Big Change Requires Strong and United Leadership
I asked all of the superintendents and administrators being recognized the same question, which was, “how united were the administrators in your district?” This was a carefully nuanced and detailed question, because “united” is different than the more common question, which involves the word “supportive”. Being supportive to someone is relatively easy. You congratulate them, encourage them, and celebrate their achievements with them. Being united is hugely different. A united team of administrators all work to accomplish the same goals every day. They all perform different tasks towards achieving that goal, but the goal is shared and well communicated throughout the district. Every administrator emphasized the importance of a united team when I asked them this question, and I couldn’t agree more. Teachers should learn to work in united teams as well, because we tend to shy away from working for the same cause and that’s a deterrent on our own work.
Not Just Great Educators
This group of outstanding teachers and administrators is also a great group of people full of personality, ambition, and kindness. It’s easy to look at colleagues and to isolate oneself socially for one reason or another, but one of my favorite parts of this job is the wildly diverse backgrounds, stories, and personalities associated with each of us. If the “20 to Watch” are filled with these individuals, then there are plenty working in your school too. I plan on getting to know more of my colleagues as a result of this recognition, and you should too.

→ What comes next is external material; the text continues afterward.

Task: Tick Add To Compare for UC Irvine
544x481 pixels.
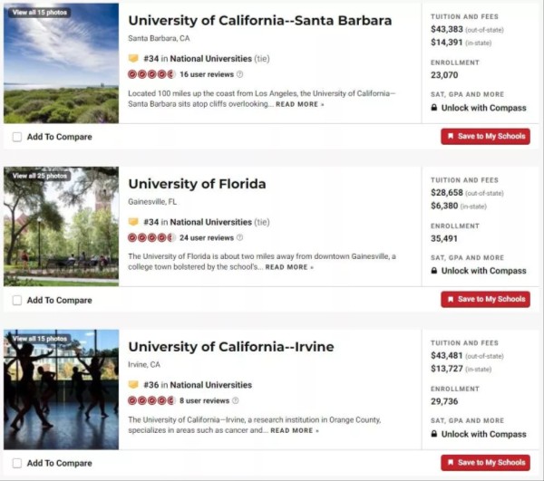Action: [17, 463]
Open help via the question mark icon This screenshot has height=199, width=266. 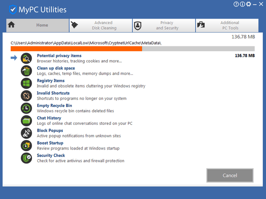pos(235,4)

If You’re Not Blogging Already, Start
Another common trend amongst many of the “20” was that we all had important and valuable lessons to share about teaching and learning. This is a common trend for most teachers who care about their students in the slightest. Unfortuantely, we don’t all share these experiences with each other and we should. The best way to do that? Start blogging. Don’t worry about your audience, who’s reading, or any of the imaginary internet nonsense, just write. Write about anything that inspires you on a day to day basis. You never know when you’ll make a new friend on the internet, which is how most of our socialization gets done these days.